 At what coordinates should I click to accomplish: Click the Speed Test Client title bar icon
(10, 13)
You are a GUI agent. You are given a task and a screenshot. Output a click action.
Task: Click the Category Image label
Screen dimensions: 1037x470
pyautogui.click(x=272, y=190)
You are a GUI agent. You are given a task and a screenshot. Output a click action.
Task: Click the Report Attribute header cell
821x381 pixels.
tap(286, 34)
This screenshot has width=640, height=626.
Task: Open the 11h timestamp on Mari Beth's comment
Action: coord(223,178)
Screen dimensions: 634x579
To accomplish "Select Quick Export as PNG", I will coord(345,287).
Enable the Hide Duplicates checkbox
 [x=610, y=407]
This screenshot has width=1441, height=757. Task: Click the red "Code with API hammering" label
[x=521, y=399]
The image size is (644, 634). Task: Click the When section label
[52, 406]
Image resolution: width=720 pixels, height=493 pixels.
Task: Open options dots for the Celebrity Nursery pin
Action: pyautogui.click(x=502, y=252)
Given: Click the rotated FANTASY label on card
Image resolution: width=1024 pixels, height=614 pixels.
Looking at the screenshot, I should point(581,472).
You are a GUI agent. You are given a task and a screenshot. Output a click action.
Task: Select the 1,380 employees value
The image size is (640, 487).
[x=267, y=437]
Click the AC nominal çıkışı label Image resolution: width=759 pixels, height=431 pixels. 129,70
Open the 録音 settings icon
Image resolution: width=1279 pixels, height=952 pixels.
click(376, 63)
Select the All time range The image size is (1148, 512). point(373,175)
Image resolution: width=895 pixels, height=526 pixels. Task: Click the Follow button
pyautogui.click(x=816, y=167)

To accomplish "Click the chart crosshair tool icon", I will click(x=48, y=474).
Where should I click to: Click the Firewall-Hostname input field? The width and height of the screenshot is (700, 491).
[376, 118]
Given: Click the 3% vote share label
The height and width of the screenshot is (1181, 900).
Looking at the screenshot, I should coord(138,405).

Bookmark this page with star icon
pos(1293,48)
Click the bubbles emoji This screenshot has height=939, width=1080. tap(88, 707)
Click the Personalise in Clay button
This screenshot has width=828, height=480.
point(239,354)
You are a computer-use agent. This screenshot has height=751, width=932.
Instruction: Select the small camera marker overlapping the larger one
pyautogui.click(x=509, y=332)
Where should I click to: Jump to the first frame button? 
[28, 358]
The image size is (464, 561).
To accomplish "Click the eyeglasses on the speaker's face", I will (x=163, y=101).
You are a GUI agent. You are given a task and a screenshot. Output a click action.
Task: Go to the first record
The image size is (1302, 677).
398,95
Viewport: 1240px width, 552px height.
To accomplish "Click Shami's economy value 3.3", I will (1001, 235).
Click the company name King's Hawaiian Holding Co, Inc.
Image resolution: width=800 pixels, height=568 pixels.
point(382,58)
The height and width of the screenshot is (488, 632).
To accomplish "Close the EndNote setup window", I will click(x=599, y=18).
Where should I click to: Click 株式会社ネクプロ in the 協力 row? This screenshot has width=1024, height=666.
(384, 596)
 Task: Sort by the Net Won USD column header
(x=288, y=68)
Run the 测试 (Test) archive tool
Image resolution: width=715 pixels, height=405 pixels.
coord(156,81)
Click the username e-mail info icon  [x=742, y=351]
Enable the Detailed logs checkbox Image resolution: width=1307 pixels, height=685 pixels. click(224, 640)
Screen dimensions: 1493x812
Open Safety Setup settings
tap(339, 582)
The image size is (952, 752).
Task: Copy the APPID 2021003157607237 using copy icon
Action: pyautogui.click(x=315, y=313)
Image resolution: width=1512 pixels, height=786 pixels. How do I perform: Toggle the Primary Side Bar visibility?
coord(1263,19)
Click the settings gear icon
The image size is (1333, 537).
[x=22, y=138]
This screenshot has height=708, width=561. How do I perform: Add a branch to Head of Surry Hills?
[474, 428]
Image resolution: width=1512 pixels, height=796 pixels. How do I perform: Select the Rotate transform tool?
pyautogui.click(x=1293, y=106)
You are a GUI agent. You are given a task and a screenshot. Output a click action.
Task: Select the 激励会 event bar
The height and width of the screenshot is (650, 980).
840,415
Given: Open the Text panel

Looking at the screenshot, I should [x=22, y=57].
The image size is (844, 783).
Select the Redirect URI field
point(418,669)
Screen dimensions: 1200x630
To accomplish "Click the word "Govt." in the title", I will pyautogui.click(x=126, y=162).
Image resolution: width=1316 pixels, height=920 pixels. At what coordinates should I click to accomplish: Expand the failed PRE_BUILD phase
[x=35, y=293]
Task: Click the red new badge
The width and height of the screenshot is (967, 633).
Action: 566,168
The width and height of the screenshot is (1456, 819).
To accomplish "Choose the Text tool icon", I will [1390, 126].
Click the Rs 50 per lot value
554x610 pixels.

### Goal
Can you copy out all of the items above, line for line, with no changes at all?

### Task solution
 At what coordinates should I click to accomplish: Click the Speed Test Client title bar icon
(10, 13)
You are a GUI agent. You are given a task and a screenshot. Output a click action.
Task: Click the Category Image label
Screen dimensions: 1037x470
pyautogui.click(x=272, y=190)
You are a GUI agent. You are given a task and a screenshot. Output a click action.
Task: Click the Report Attribute header cell
821x381 pixels.
tap(286, 34)
This screenshot has width=640, height=626.
Task: Open the 11h timestamp on Mari Beth's comment
Action: coord(223,178)
Screen dimensions: 634x579
To accomplish "Select Quick Export as PNG", I will coord(345,287).
Enable the Hide Duplicates checkbox
 [x=610, y=407]
This screenshot has width=1441, height=757. Task: Click the red "Code with API hammering" label
[x=521, y=399]
The image size is (644, 634). Task: Click the When section label
[52, 406]
Image resolution: width=720 pixels, height=493 pixels.
Task: Open options dots for the Celebrity Nursery pin
Action: pyautogui.click(x=502, y=252)
Given: Click the rotated FANTASY label on card
Image resolution: width=1024 pixels, height=614 pixels.
Looking at the screenshot, I should point(581,472).
You are a GUI agent. You are given a task and a screenshot. Output a click action.
Task: Select the 1,380 employees value
The image size is (640, 487).
[x=267, y=437]
Click the AC nominal çıkışı label Image resolution: width=759 pixels, height=431 pixels. 129,70
Open the 録音 settings icon
Image resolution: width=1279 pixels, height=952 pixels.
click(376, 63)
Select the All time range The image size is (1148, 512). point(373,175)
Image resolution: width=895 pixels, height=526 pixels. Task: Click the Follow button
pyautogui.click(x=816, y=167)

To accomplish "Click the chart crosshair tool icon", I will click(x=48, y=474).
Where should I click to: Click the Firewall-Hostname input field? The width and height of the screenshot is (700, 491).
[376, 118]
Given: Click the 3% vote share label
The height and width of the screenshot is (1181, 900).
Looking at the screenshot, I should coord(138,405).

Bookmark this page with star icon
pos(1293,48)
Click the bubbles emoji This screenshot has height=939, width=1080. tap(88, 707)
Click the Personalise in Clay button
This screenshot has width=828, height=480.
point(239,354)
You are a computer-use agent. This screenshot has height=751, width=932.
Instruction: Select the small camera marker overlapping the larger one
pyautogui.click(x=509, y=332)
Where should I click to: Jump to the first frame button? 
[28, 358]
The image size is (464, 561).
To accomplish "Click the eyeglasses on the speaker's face", I will (x=163, y=101).
You are a GUI agent. You are given a task and a screenshot. Output a click action.
Task: Go to the first record
The image size is (1302, 677).
398,95
Viewport: 1240px width, 552px height.
To accomplish "Click Shami's economy value 3.3", I will (1001, 235).
Click the company name King's Hawaiian Holding Co, Inc.
Image resolution: width=800 pixels, height=568 pixels.
point(382,58)
The height and width of the screenshot is (488, 632).
To accomplish "Close the EndNote setup window", I will click(x=599, y=18).
Where should I click to: Click 株式会社ネクプロ in the 協力 row? This screenshot has width=1024, height=666.
(384, 596)
 Task: Sort by the Net Won USD column header
(x=288, y=68)
Run the 测试 (Test) archive tool
Image resolution: width=715 pixels, height=405 pixels.
coord(156,81)
Click the username e-mail info icon  [x=742, y=351]
Enable the Detailed logs checkbox Image resolution: width=1307 pixels, height=685 pixels. click(224, 640)
Screen dimensions: 1493x812
Open Safety Setup settings
tap(339, 582)
The image size is (952, 752).
Task: Copy the APPID 2021003157607237 using copy icon
Action: pyautogui.click(x=315, y=313)
Image resolution: width=1512 pixels, height=786 pixels. How do I perform: Toggle the Primary Side Bar visibility?
coord(1263,19)
Click the settings gear icon
The image size is (1333, 537).
[x=22, y=138]
This screenshot has height=708, width=561. How do I perform: Add a branch to Head of Surry Hills?
[474, 428]
Image resolution: width=1512 pixels, height=796 pixels. How do I perform: Select the Rotate transform tool?
pyautogui.click(x=1293, y=106)
You are a GUI agent. You are given a task and a screenshot. Output a click action.
Task: Select the 激励会 event bar
The height and width of the screenshot is (650, 980).
840,415
Given: Open the Text panel

Looking at the screenshot, I should [x=22, y=57].
The image size is (844, 783).
Select the Redirect URI field
point(418,669)
Screen dimensions: 1200x630
To accomplish "Click the word "Govt." in the title", I will pyautogui.click(x=126, y=162).
Image resolution: width=1316 pixels, height=920 pixels. At what coordinates should I click to accomplish: Expand the failed PRE_BUILD phase
[x=35, y=293]
Task: Click the red new badge
The width and height of the screenshot is (967, 633).
Action: 566,168
The width and height of the screenshot is (1456, 819).
To accomplish "Choose the Text tool icon", I will [1390, 126].
Click the Rs 50 per lot value
554x610 pixels.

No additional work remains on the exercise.